**Work order:** From the entries below, copy exactly the lines from the one that contains "The height and width of the screenshot is (1540, 2395)." through the one that contains "This screenshot has height=1304, width=2576.", both included, and only those.

Dataset excerpts
▼

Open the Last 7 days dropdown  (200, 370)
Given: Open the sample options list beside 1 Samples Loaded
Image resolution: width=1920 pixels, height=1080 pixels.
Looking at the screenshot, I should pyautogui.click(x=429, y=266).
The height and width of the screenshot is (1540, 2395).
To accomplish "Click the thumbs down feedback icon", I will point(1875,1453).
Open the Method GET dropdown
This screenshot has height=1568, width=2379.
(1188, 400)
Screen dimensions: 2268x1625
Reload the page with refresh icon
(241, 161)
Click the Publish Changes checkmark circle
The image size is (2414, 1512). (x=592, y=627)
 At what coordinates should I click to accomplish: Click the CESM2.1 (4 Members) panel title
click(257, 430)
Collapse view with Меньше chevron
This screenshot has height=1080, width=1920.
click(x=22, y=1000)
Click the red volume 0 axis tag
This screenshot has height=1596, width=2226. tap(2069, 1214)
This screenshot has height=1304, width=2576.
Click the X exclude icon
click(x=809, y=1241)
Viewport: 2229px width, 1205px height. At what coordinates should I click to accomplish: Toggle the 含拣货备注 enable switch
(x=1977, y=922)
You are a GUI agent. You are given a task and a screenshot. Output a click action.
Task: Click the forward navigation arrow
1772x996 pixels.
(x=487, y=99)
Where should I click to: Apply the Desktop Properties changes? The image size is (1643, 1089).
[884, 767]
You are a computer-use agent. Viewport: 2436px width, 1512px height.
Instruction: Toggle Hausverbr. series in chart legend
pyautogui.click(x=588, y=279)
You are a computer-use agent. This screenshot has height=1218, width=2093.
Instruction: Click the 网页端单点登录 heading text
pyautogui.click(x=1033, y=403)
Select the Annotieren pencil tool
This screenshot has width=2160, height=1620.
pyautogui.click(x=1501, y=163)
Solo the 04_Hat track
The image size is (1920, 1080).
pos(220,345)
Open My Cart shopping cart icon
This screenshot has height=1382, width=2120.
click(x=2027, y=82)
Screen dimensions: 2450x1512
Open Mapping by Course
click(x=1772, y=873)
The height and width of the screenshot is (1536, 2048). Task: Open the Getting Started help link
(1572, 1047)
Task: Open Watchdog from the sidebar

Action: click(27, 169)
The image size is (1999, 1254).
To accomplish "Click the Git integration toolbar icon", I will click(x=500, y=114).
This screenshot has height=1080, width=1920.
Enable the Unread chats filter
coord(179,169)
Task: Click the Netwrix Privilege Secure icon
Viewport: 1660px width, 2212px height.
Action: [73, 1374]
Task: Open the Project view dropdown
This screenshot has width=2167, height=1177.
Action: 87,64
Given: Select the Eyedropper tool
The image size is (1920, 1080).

▲

**Response below:**
The height and width of the screenshot is (1540, 2395).
To accomplish "Click the thumbs down feedback icon", I will point(1875,1453).
Open the Method GET dropdown
This screenshot has height=1568, width=2379.
(1188, 400)
Screen dimensions: 2268x1625
Reload the page with refresh icon
(241, 161)
Click the Publish Changes checkmark circle
The image size is (2414, 1512). (x=592, y=627)
 At what coordinates should I click to accomplish: Click the CESM2.1 (4 Members) panel title
click(257, 430)
Collapse view with Меньше chevron
This screenshot has height=1080, width=1920.
click(x=22, y=1000)
Click the red volume 0 axis tag
This screenshot has height=1596, width=2226. tap(2069, 1214)
This screenshot has height=1304, width=2576.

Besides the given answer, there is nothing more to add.